I create space. I try really hard not to schedule every second of the day. You never know what unexpected adventure will pop up and you might need that spare time. And if you nothing pops up, simply having some unexpected time to work on a project, read a book, take a nap, talk to a friend, or just breathe is a gift.
I also relish the unexpected space. I’ve always had a pretty active social calendar, but in the past when I’d find myself without plans on Friday night, I’d get bummed out. Or if someone kept me waiting or cancelled a meeting, I’d become supremely annoyed. Now I get so stoked about surprise free time because I don't always get that. I’ve learned to appreciate both the active life I live and the slower times. Each has their place and balance between the two is incredibly important.
I say no. Unless you say no to everything, saying no can be your best friend. It helps you set your goals and priorities. It communicates your boundaries to others. This used to be pretty difficult for me. I'm a recovering people pleaser. And I hate missing out on anything.
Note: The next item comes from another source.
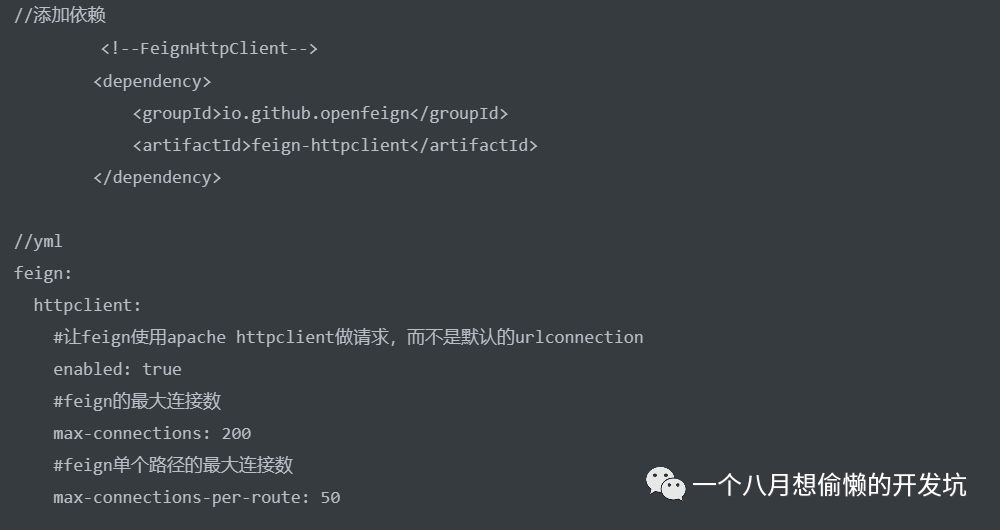Click the feign: key line
Image resolution: width=1000 pixels, height=530 pixels.
pyautogui.click(x=43, y=273)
As kids, many of us receive the message that we can't say no. We aren’t the boss of ourselves. Our parents or teachers or other adult has the final say. And if the consequence is great enough (All that had to happen to me was to have soccer taken away once and I was under your command!) we won’t challenge it.
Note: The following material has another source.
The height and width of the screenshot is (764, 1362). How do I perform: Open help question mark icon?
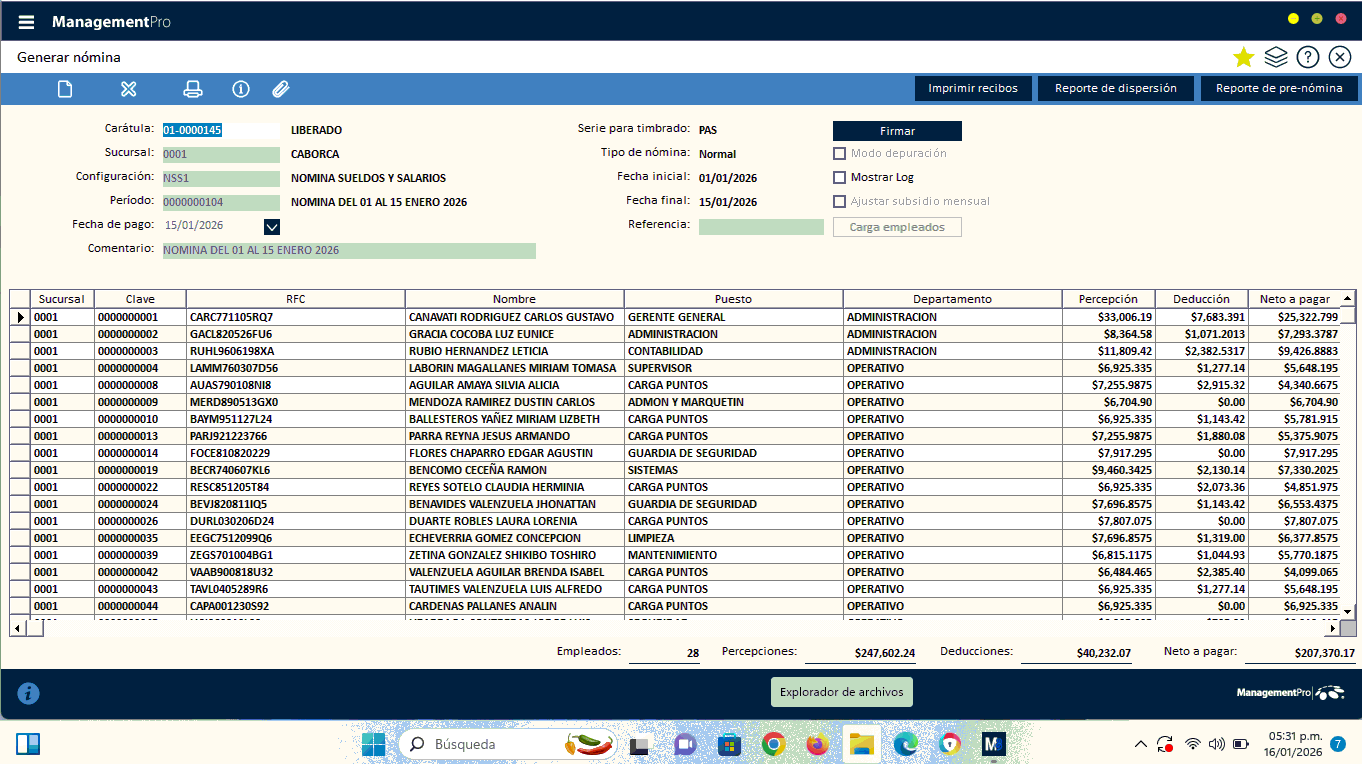1307,57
But now we're grown ups (Unless you're a kid reading this. In which case you have something to look forward to as you age.) and as grownups we don't have to do anything other people want us to. Of course, we can make the choice to do what others want if it’s in line with our own goals and values and that can be helpful at times in preserving relationships and moving ahead in life. If we’re too selfish no one will want to be our friend or help us when we need it.
As far as missing out on anything goes, no matter what choice you make you're missing out on something. If you go to a party with friends, you miss out on a good book and bubble bath. And if it’s a really good party, you’ll probably miss out on seeing the light of day the next morning. So make peace with missing out.
Sure, saying no will disappoint some people, but you aren't responsible for anyone else's feelings (Another childhood myth.). Only your own. And if you're burnt out you're no fun to be around anyway.
It really isn’t all that cool to be busy. Plus everyone’s tired of hearing about it. And when you aren’t as busy, you’ll have way more time to come up with a way better answer to, “How are ya?”